John Coles to Thomas Jefferson, 25 May 1819
From John Coles
Albemarle May 25th 1819.
Dear Sir
I am extreemly sorry it will not be in my power to be at Milton on Monday. Tuesday the 1st of June I must be in Richd, and will have to leave home on Saturday for that purpose, I can not Say how long I may be detaind. I hope and flatter myself some arrangement can be made by which you will not lose any testimony of mine that you may think of importance to you
John Coles.
RC (DLC); at foot of text: “Thos Jefferson Esqr”; endorsed by TJ as received 27 May 1819 and so recorded in SJL.
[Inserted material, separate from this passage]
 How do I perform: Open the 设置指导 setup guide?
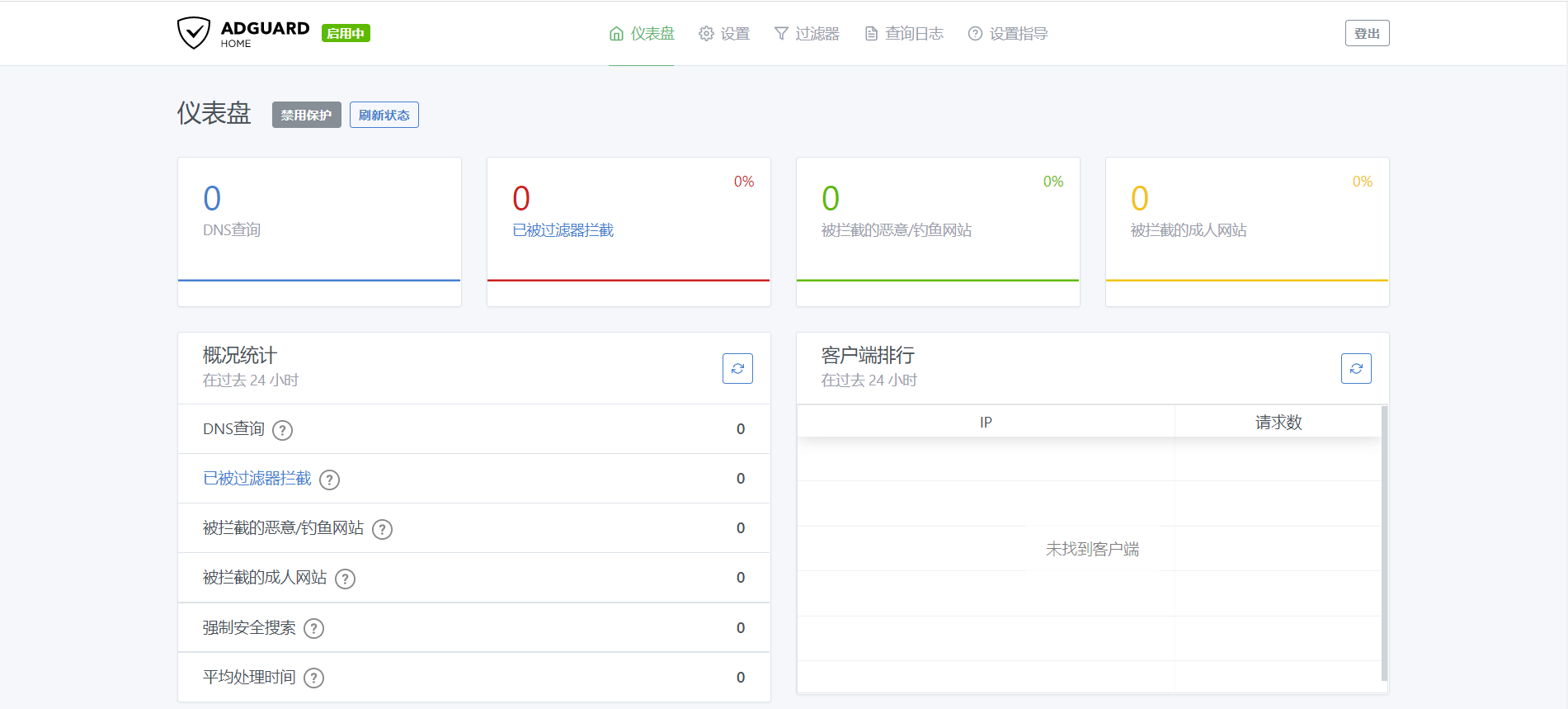[x=1008, y=34]
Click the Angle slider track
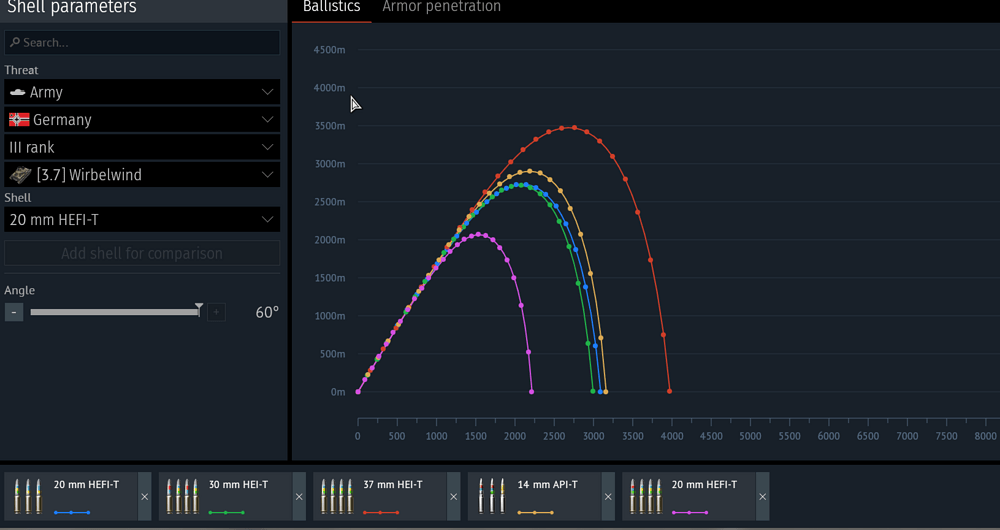 coord(114,312)
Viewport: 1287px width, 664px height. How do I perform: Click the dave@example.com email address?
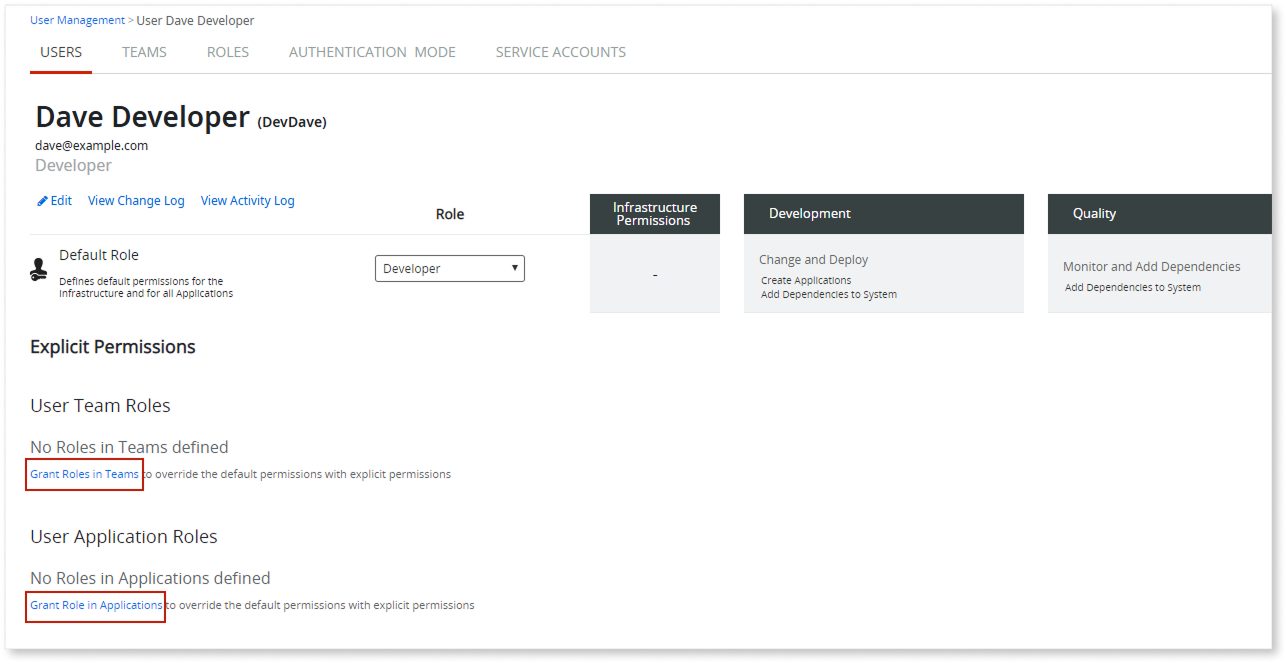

John Coles (1774–1848), planter, was a lifelong resident of Albemarle County and the brother of Isaac A. Coles and Edward Coles. During the War of 1812 he served as an officer in the Virginia militia. He subscribed $500 to Central College in 1817 and was a founder in the same year and treasurer, 1819–20, of the Agricultural Society of Albemarle. Coles was appointed a trustee of the newly established town of Scottsville in 1818. Two years later he was named a county school commissioner. Coles owned 111 slaves in 1840. Between 1827 and 1830 James Dinsmore built Coles’s residence called Estouteville, and Coles died there (William B. Coles, The Coles Family of Virginia [1931], 52, 56, 88–92; , 172–3; , 44; Master List of Subscribers to Central College, [after 7 May 1817], document 5 in a group of documents on The Founding of the University of Virginia: Central College, 1816–1819, 5 May 1817; 263, 284, 288; [1817–18 sess.], 157 [22 Jan. 1818]; List of School Commissioners Appointed by the Albemarle County Court, 7 Feb. 1820 [ViU: TJP]; , 179, 318; DNA: RG 29, CS, Albemarle Co., 1810–40; Albemarle Co. Will Book, 18:425; Richmond Enquirer, 16 June 1848; gravestone inscription in Enniscorthy Cemetery, Albemarle Co.).